● **Text section**
The Poster Queen brought me these lovely souvenirs from her trip to France: a beautiful lace bookmark and chocolate. Also cheese and Sirop de Liege, a wonderful sort of apple and pear butter. If you click the link, you will hear some nice music and can find recipes using the sirop, though there is a preponderance of rabbit and liver, so I think I will just spread it on mes tartines, as the package suggests.
Here you will find a recipe to make it yourself, should you be less fortunate than I and not have a friend bring you some. A long time ago, Selphiras asked me to post my recipe for peach butter, and this is how I do it, so I now feel less guilty for not getting around to posting it. I confess, however, that I just put the fruit through a blender rather than pushing it through cheesecloth. I do this with apples, pears, plums, peaches, and nectarines. I have heard of people using pumpkin as well, though I have never tried it myself.

● **Information supplied**
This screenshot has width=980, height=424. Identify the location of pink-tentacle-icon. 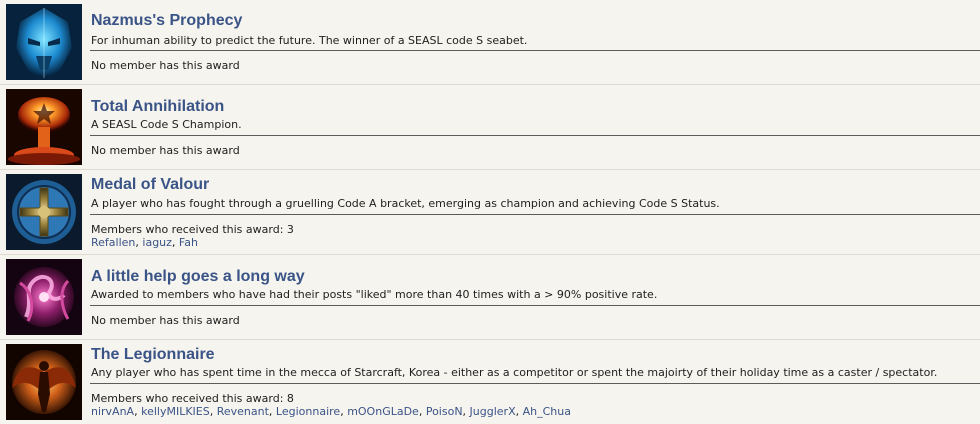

● **What you need to do**
**A)** In the text about fruit butter, what does the writer use to process the fruit instead of pushing it through cheesecloth?
**B)** Extend the text about fruit butter with the next few sentences after its final line.
The data has no connection to the text about fruit butter.

● **Answers for this exercise**
**A)** A blender.

**B)**
Lace, books, fruit, cheese, and chocolate: this is certainly an image of perfect utopia. You may want to stop reading now, because the rest of the post is not so pleasant.
Well, as far as I know, #1 daughter and son-in-law are fine, and they will in fact be visiting at the end of the month. They can be part of the utopian vision.
#2 son tried to turn in his AP class summer assignment on the due date, but no one was there to accept it. I called the school the next day and determined that they had not yet been picked up, and called home to tell him to have his brother take him right over to turn it in. He claimed to have done so, but in fact did not (he was busy with his friends), and so he now has a zero for the summer assignment. Not to mention having lied to me.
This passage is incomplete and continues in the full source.